◆ TEXTO CITADO
------------------------------

Hay dos buenas nuevas en esta casa: añadió otro comedor, lo que ayuda en la batalla por la rentabilidad y la supervivencia del negocio (sin plata no hay paraíso), y la más importante, esta cocina está muy viva. El ejercicio es simple, aunque no sencillo: en lugar de carta, un menú de diez pases y la recomendación de acompañarlos con diferentes tés. Elijo una propuesta mixta, entre tés y vinos, tanteando la ruptura y la comodidad: la tentación del vino chileno es demasiado fuerte.

La secuencia de platos muestra algunas claves. Hay querencia por las tendencias orientales y sus sabores, todo aquí está construido con delicadeza y los caldos son la base del discurso, digámosle el colchón de sabores que sustenta su cocina. Sucede con el caldo de zucchini que adorna con dashi para poner en valor su palometa con crema y semillas de zapallo, y va siguiendo la estela: la salsa con aire sichuanés -densa y picosa- del bonito en escabeche -también hay colinabo y hierbas aromáticas, creo que demasiadas, no deberían ocultar el bonito; afecta más a la visión que al sabor-, la combinación de ponzu y leche de arroz de la corvina a la parrilla, la pasta de gambas fermentadas acompañando la versión panasiática del arroz del señoret, o el caldo de repollo fermentado con mariscos que enmarca la merluza frita.

Disfruto el menú, pero me engancha un plato. Se llama locos al vapor, arvejas y cebollín con espuma de arvejas (guisantes) y resulta ser uno de los rarísimos locos disfrutables que he probado en Chile. El chileno lo tiene entre los paradigmas del lujo, aunque finalmente lo cubra con mayonesa, a menudo de bote, ocultando los escasos vestigios de sabor de un molusco (Concholepas concholepas) terso y consistente que sabe a lo que quieren sus acompañantes. Me recuerda al caracol. El fervor es tal que se han visto obligados a imponer un sistema de áreas de manejo férreamente reguladas por biólogos marinos.

------------------------------

◆ MATERIAL PROPORCIONADO
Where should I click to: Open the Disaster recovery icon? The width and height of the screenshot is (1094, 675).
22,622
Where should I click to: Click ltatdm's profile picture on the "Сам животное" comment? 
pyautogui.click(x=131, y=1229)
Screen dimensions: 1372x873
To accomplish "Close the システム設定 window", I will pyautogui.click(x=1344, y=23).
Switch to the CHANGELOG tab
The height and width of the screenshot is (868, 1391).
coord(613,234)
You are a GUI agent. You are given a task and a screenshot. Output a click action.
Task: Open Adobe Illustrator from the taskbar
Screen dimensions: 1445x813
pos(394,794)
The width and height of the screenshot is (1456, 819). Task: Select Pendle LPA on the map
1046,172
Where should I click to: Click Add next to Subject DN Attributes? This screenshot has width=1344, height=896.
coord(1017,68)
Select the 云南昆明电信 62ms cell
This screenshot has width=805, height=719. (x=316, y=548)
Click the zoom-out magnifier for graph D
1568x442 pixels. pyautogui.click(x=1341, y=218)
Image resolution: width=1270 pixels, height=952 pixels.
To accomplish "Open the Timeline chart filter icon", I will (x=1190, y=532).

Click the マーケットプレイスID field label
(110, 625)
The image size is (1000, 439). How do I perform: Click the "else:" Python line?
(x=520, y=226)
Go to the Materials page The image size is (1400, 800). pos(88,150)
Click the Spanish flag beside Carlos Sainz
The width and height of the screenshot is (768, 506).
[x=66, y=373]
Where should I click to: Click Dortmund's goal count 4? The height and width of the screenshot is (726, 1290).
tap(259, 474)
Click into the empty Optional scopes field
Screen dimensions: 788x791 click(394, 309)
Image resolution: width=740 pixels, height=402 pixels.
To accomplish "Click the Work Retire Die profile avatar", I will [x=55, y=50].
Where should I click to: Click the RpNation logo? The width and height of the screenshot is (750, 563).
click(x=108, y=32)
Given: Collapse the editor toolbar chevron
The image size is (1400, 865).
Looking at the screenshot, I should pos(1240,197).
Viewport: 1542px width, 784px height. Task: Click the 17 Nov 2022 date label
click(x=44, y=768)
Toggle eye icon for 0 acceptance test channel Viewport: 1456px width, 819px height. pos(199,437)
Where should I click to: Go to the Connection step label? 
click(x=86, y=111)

------------------------------

◆ QUÉ HAY QUE HACER
Según la reseña del restaurante, ¿cuántos pases tiene el menú que se ofrece en lugar de carta? Para responder, apóyate solo en la reseña.

◆ RESPUESTA CORRECTA
Diez pases.